Считываем нужные нам данные как датафреймы


In [7]:
sessions_df = pd.DataFrame(sessions_page['reports'][0]['data']['rows'])
goals_df = pd.DataFrame(goals_page['reports'][0]['data']['rows'])

Создаем в датафреймах отдельные столбцы с данными в удобных нам форматах.


In [8]:
x=[]
for i in sessions_df.dimensions:
    x.append(str(i[0]))

sessions_df.insert(2, 'name', x)

x=[]
for i in goals_df.dimensions:
    x.append(str(i[0]))
    
goals_df.insert(2, 'name', x)

In [9]:
x=[]
for i in sessions_df.metrics:
    x.append(float(i[0]['values'][0]))

sessions_df.insert(3, 'sessions', x)

x=[]
for i in goals_df.metrics:
    x.append(float(i[0]['values'][0]))

goals_df.insert(3, 'goals', x)

Создаем столбцы в датафрейме с "Goal1Complitations", где будем хранить количество сессий и конверсию


In [10]:
goals_df.insert(4, 'sessions', 0)
goals_df.insert(5, 'convers_rate', 0)

Переносим из таблицы сессий количество сессий и считаем конверсию для каждой страницы, которая есть в "Goal1Complitations"


In [11]:
for i in range(7):
    goals_df.sessions[i] = sum(sessions_df.sessions[sessions_df.name==goals_df.name[i]])
goals_df.convers_rate = goals_df.goals/goals_df.sessions*100


C:\Users\Analytics\Anaconda3\lib\site-packages\ipykernel\__main__.py:2: SettingWithCopyWarning: 
A value is trying to be set on a copy of a slice from a DataFrame

See the caveats in the documentation: http://pandas.pydata.org/pandas-docs/stable/indexing.html#indexing-view-versus-copy
  from ipykernel import kernelapp as app

Обнулим конверсию для тех страниц по которым не було сессий.
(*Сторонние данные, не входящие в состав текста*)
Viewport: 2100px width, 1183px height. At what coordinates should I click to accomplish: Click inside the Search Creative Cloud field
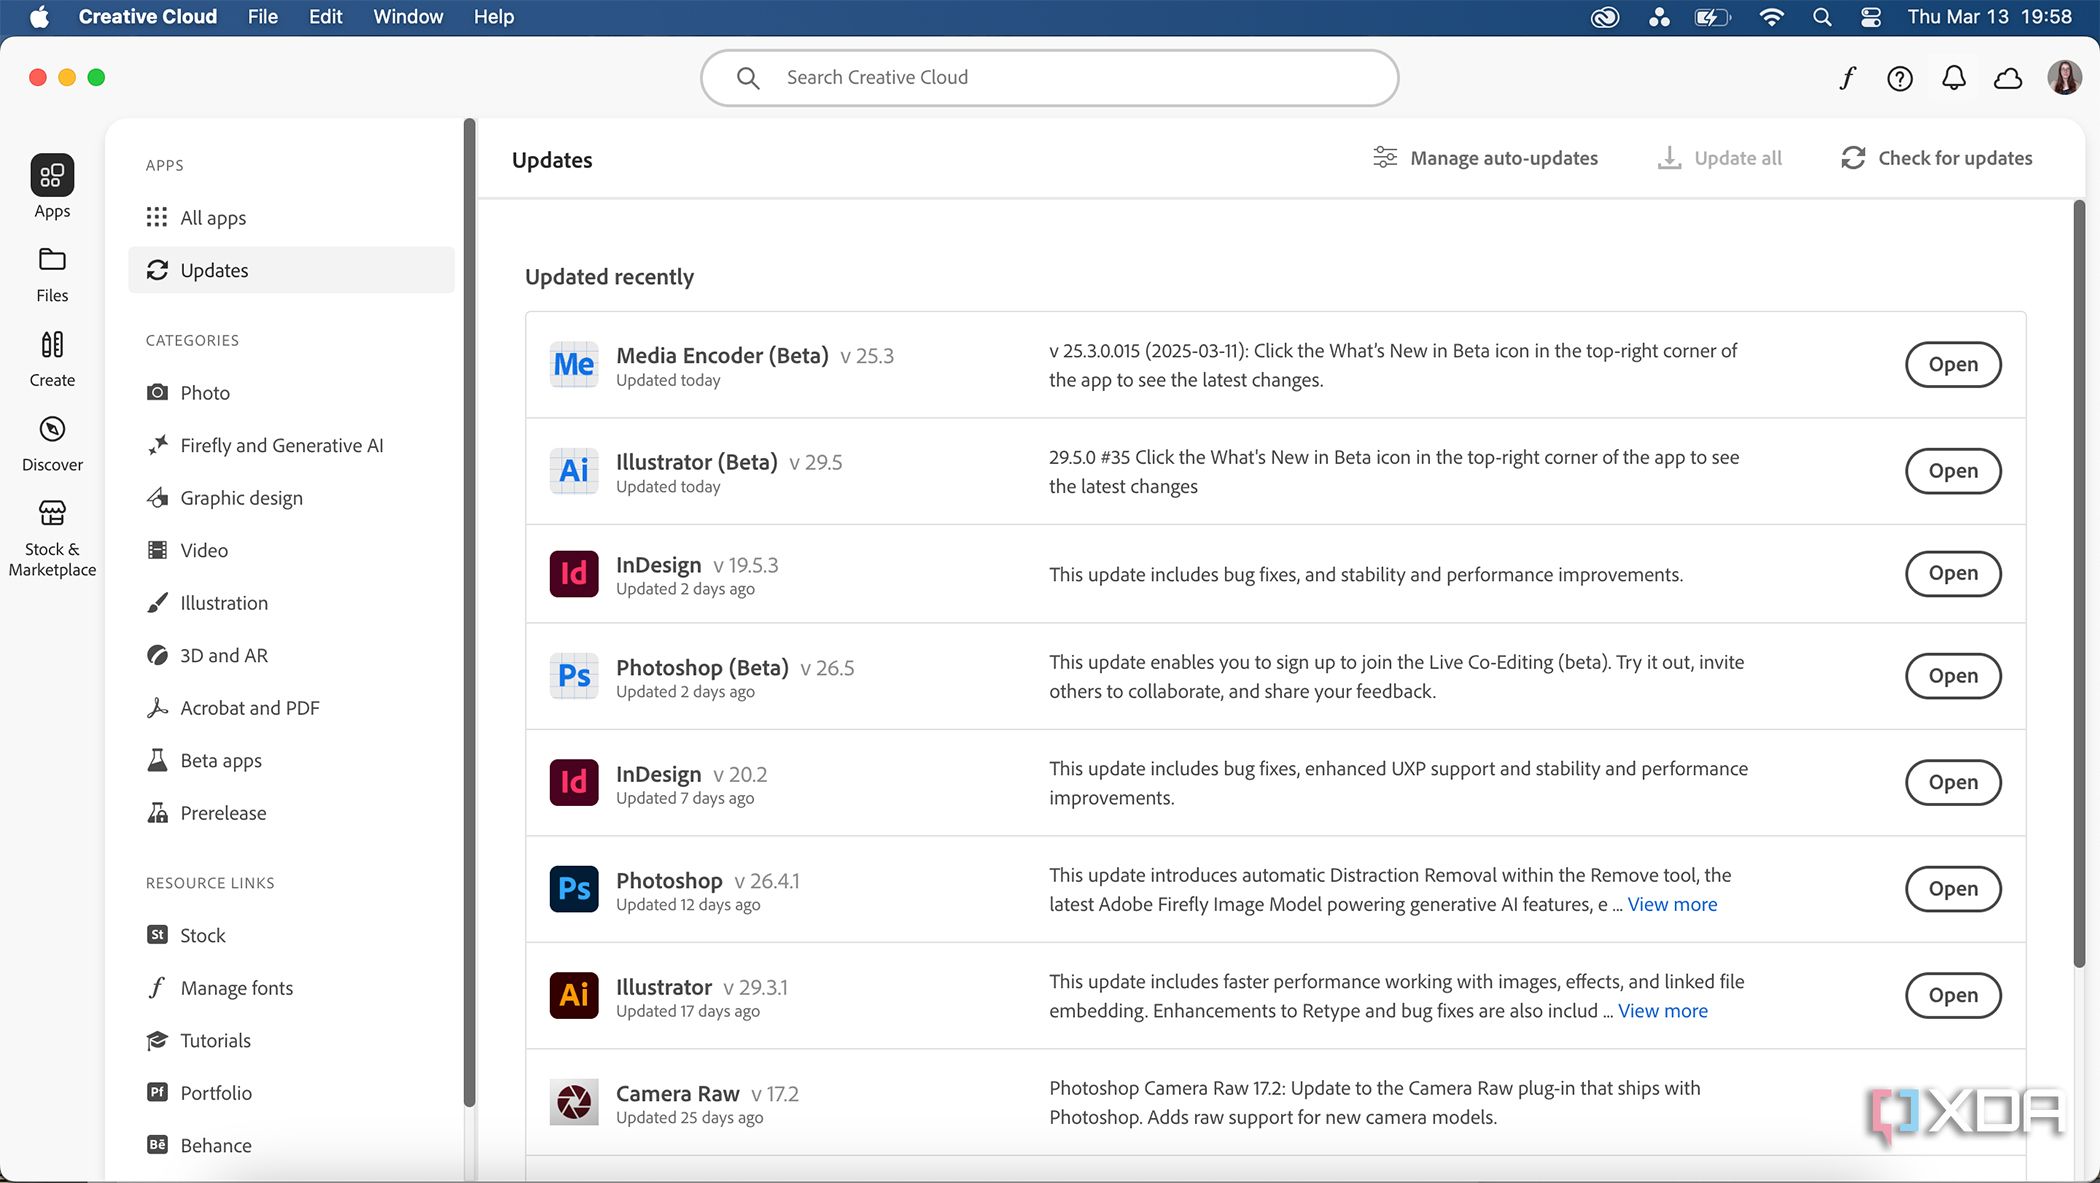click(1049, 77)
В даннос случае это страница "(entrance)"


In [12]:
goals_df.convers_rate[goals_df.sessions==0] = 0


C:\Users\Analytics\Anaconda3\lib\site-packages\ipykernel\__main__.py:1: SettingWithCopyWarning: 
A value is trying to be set on a copy of a slice from a DataFrame

See the caveats in the documentation: http://pandas.pydata.org/pandas-docs/stable/indexing.html#indexing-view-versus-copy
  if __name__ == '__main__':

In [13]:
goals_df.ix[range(1,7),[2,5]]


Out[13]:
name convers_rate
1 / 1.434599
2 /portfolio-single-gallery.html 50.000000
3 /TMRW_Byte_Cafe.php 8.148148
4 /TMRW_FAQs.php 18.604651
5 /TMRW_Get_in_touch.php 75.000000
6 /TMRW_the_team.php 3.571429

Строим график


In [192]:
goals_df.ix[range(1,7),[2,5]].plot(kind="bar", legend=False)
plt.xticks([0, 1, 2, 3, 4, 5], goals_df.name, rotation="vertical")
plt.show()


Выводим результат


In [195]:
name = goals_df.ix[goals_df.convers_rate==max(goals_df.convers_rate),2]
print 'The best converting page on your site is "',str(name)[5:len(name)-28], '" with conversion rate', max(goals_df.convers_rate),'%'


The best converting page on your site is " /TMRW_Get_in_touch.ph " with conversion rate 75.0 %